Efficacy of bosentan in the treatment of a patient with mixed connective tissue disease complicated by pulmonary arterial hypertension

This study aimed to investigate the efficacy of bosentan in the treatment of severe pulmonary hypertension in a young female patient with mixed connective tissue disease (MCTD) associated with antiphospholipid syndrome. A 27-year-old woman presented with sudden onset of dyspnea. She had not experienced any dyspnea before this period, and she was known to have MCTD. Laboratory tests showed positive results for antinuclear antibodies, anti-RNP antibodies, anticardiolipin antibodies, β2-glycoprotein I, and lupus anticoagulant.

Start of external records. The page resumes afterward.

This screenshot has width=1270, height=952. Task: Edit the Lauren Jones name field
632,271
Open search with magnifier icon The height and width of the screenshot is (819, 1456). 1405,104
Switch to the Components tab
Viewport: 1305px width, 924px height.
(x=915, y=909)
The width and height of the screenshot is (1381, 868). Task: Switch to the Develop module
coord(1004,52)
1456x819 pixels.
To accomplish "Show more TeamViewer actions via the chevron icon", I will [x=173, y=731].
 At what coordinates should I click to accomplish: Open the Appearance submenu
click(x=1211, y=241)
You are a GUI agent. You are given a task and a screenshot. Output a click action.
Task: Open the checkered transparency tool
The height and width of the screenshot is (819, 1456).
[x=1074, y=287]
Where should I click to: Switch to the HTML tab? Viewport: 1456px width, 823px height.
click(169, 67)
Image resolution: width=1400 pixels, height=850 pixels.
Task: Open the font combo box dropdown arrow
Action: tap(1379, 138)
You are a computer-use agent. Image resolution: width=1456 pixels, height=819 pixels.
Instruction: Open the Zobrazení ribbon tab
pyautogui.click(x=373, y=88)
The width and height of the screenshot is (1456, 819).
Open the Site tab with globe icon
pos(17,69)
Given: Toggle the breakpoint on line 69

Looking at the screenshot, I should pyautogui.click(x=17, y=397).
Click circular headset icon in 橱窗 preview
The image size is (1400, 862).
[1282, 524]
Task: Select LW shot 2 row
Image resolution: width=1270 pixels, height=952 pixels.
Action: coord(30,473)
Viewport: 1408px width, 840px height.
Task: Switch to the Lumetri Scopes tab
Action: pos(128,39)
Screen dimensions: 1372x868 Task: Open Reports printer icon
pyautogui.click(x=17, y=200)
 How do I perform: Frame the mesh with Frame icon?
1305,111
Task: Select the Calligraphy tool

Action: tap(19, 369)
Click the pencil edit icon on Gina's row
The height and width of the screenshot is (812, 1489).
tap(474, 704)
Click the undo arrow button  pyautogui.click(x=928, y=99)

A complete echocardiographic study was performed demonstrating a pulmonary artery systolic pressure (PAPs) of 85 mmHg. Treatment with bosentan was initiated. After 12 days, the patient improved clinically. After 6 months of therapy, the follow-up echocardiography showed a near-normalization of PAPs. Patients who develop PAH secondary to an underlying systemic disease often have a poor survival rate. In this report, we describe a correlation between anticardiolipin antibodies and rapidly progressive pulmonary hypertension. Indeed, the patient in this study very likely improved secondary to the effect of bosentan which produces systemic and pulmonary vasodilatation associated with pulmonary vascular remodeling as well as possible antifibrotic, anti-inflammatory and antiatherothrombotic effects on cells of lungs damaged by an aPL-antibody mediated mechanism.